Pour une certaine privatisation des établissements publics
12 / 1994
Avant les événements tragiques que l’on connaît, le Rwanda disposait d’une administration assez efficace et plutôt "propre", malgré d’inévitables "placements" familiaux, régionalistes et claniques. Les structures d’Etat fonctionnaient relativement bien jusqu’en 1990.
Une certaine privatisation d’établissements publics serait-elle une solution à prendre en compte dans la reconstruction de l’administration ?
"Pendant 3 ans, j’ai pu l’expérimenter dans la petite structure de formation continue dont j’avais la responsabilité. Bien que dépendant des ministères de l’agriculture et de l’éducation, cette structure fonctionnait en autofinancement, hors frais de personnel permanent pédagogique et administratif. Les prestations - des stages- étaient payantes à prix coûtant. Ce projet, après deux années d’exercice et malgré la guerilla dans le nord du pays, était rentable et dégageait des bénéfices après amortissement du matériel et des bâtiments. Des produits financiers étaient même obtenus grâce à un compte à terme recueillant les provisions pour amortissement. Une partie du personnel était autofinancée et tous (administratifs, formateurs et agents de service)étaient intéressés aux résultats par l’octroi d’une prime trimestrielle d’exercice. Mes collaborateurs rwandais avaient eux-mêmes défini la clé de répartition de cette prime: une partie égalitaire pour chacun et et une partie plafonnée et proportionnelle selon les postes.

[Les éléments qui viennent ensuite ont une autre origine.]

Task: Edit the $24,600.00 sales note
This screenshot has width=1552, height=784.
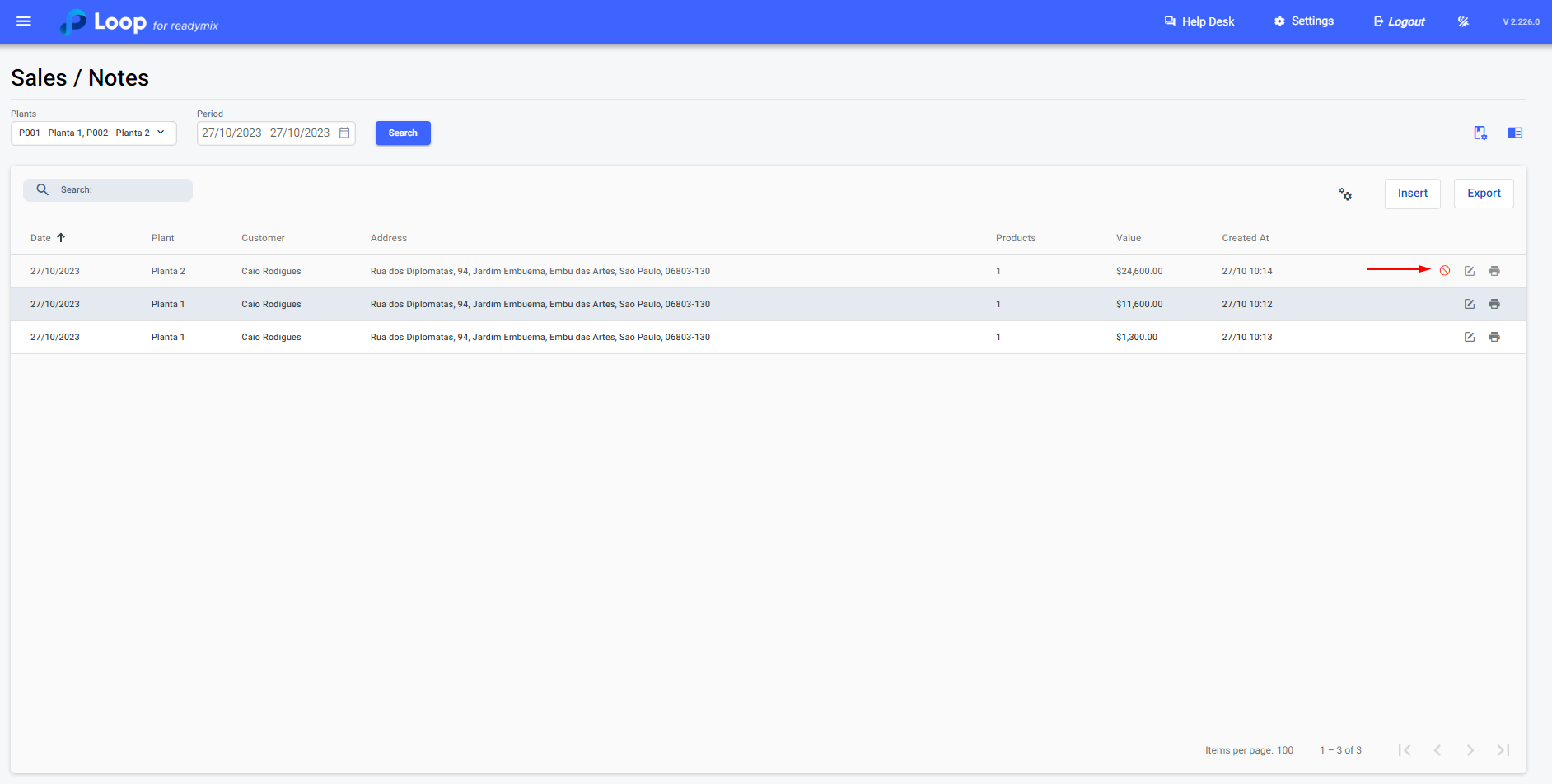Action: click(x=1469, y=271)
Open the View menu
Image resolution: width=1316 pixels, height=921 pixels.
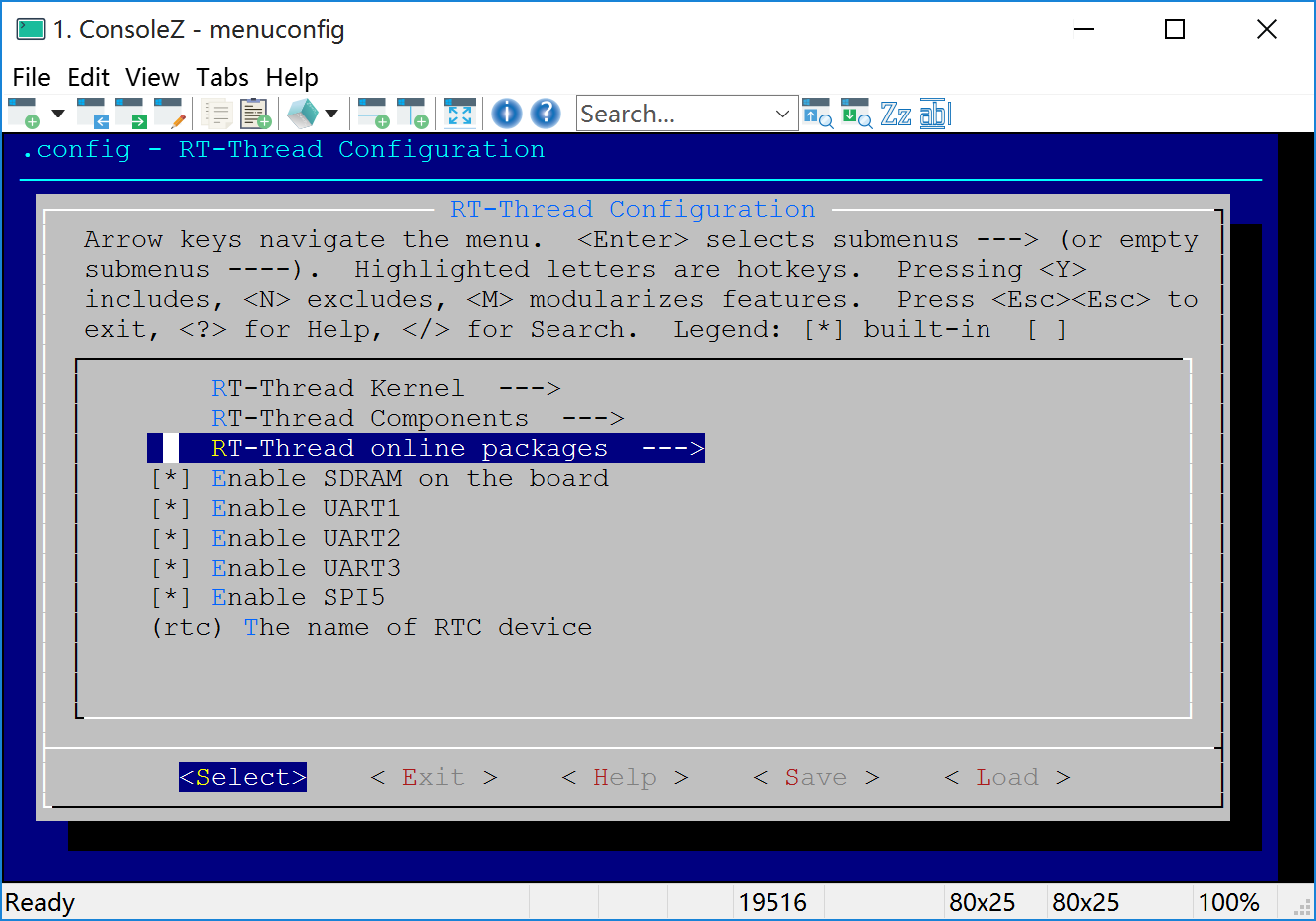click(x=152, y=78)
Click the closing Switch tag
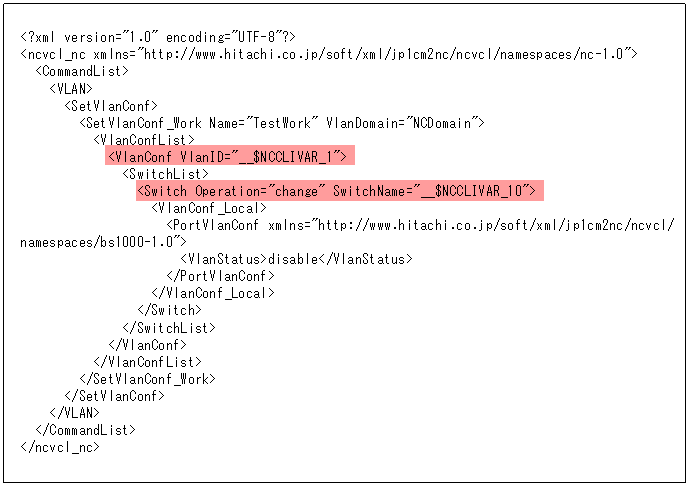Screen dimensions: 688x486 pyautogui.click(x=169, y=310)
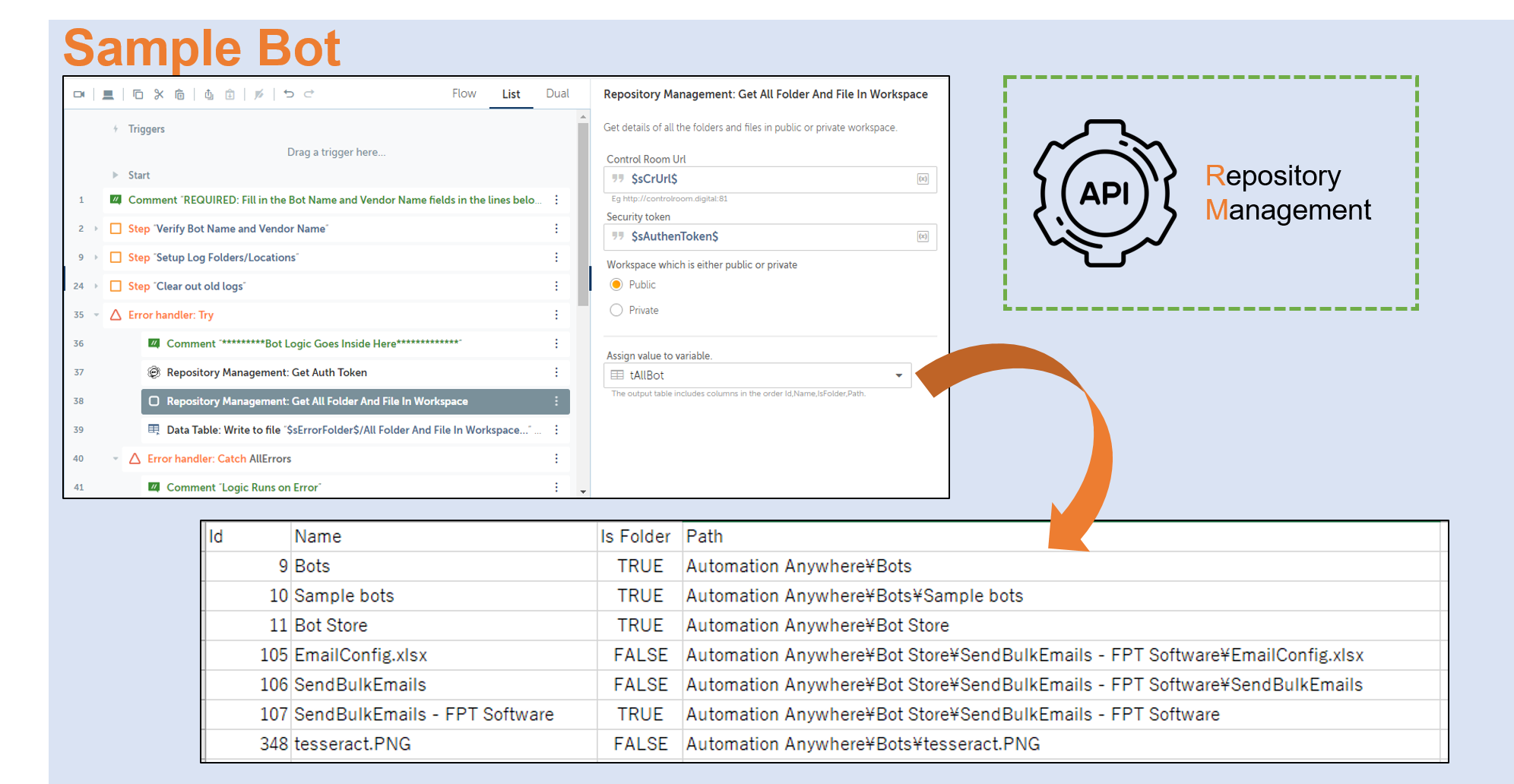Open the tAllBot variable dropdown
This screenshot has width=1514, height=784.
898,375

Un gouffre de dépenses dans les administrations est le parc automobile. Aussi, les chauffeurs avaient une prime individuelle de "bonne conduite" (idée empruntée à un projet au Burundi): pas d’accident responsable, vol ou dégradation, ou encore de kilométrage "privé" ouvrait droit à une prime trimestrielle. En revanche, les consommations personnelles de carburant, téléphone, télécopie... autorisées ou reconnues pouvaient se traduire par une retenue sur la prime, voire sa suppression décidée en réunion de négociation avec tout le personnel.
L’inconvénient majeur de cette formule était son côté "gendarme" avec les vérifications des consommations téléphoniques, des carnets de route des véhicules, etc. Par ailleurs, cela était possible parce que la structure s’était créée et développée lentement et était restée à échelle humaine (11 personnes). Mais chacun avait sa part de responsabilité et de participation active et reconnue financièrement et solidairement dans le bon fonctionnement. Bilan et litiges étaient discutés collectivement."
autofinancement, autogestion, renforcement des institutions, responsabilité citoyenne, administration publique
, Rwanda
"Je suis conscient que (la privatisation des établissements publics)est un peu utopique, mais pendant trois années j’ai pu le mettre en place et le vérifier, à court terme au moins"...
L’auteur a travaillé 7 ans au Rwanda et a dirigé un centre de perfectionnement pour les agents de développement agricole dans le cadre de la Coopération française. Cette fiche reprend une partie de sa contribution à la préparation du séminaire de Kigali sur la reconstruction du Rwanda (octobre 1994).